Your margin of error probability calculations, of course, assume that the error stems from the sample diverging from the entire data pool by chance alone--and not for some identifiable reason that would make the sample "non-representative". Fraud would obviously be one possible reason. Personally, I have remained genuinely open to the possiblity that there is a specific, and non-fraud-related, explanation for a certain amount of red shift phenomenon in general.

For example:

1. People who voted for Bush may well have been more likely to be embarrassed about their vote--because he has been such a lying, war-making, money-squandering president. Nonetheless, many people may have gone into the polls thinking that Bush was going to do something to their immediate personal benefit--such as cut taxes--but they knew at some level inside themselves that it was immoral, shortsighted and selfish to have voted for him on that basis. Hence they may not have felt like chatting with the exit pollsters. This could skew the exit polls by some measurable amount (say, between 3% and 6%) towards Kerry.

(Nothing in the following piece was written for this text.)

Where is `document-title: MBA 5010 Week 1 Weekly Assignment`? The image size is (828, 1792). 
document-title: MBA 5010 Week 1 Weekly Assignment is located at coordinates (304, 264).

2. Let's assume that lots of voters belonged to that fabled group, the "undecideds". Many of these will have originally voted for Bush in 2000, but then got sick of him and thought they were probably going to vote for Kerry. Many, at the last second, may have flip-flopped and voted for Bush again, on the basis of "better the devil you know". (I recall this effect manifesting itself dramatically when Margaret Thatcher was re-elected in 1988, despite the fact that the polls had shown her to be doomed.) Just like the Britons, who re-elected Thatcher after she aggressively attacked Argentina, lots of Americans are probably inwardly attracted to Bush's policy of macho pre-emptive war, but they prefer not to admit that to themselves consciously. Such voters could come out of the polls wondering why they hadnt followed through on their intention to "ditch Bush even if it means voting Democratic this time", and hence they mightnt feel like talking to exit pollsters. This could also skew the exit polls by some measurable amount (say, between 3% and 6%) towards Kerry.

None of this, of course, explains why there should be nearly two-fold exaggerations of red shift where Bush stood to gain the most.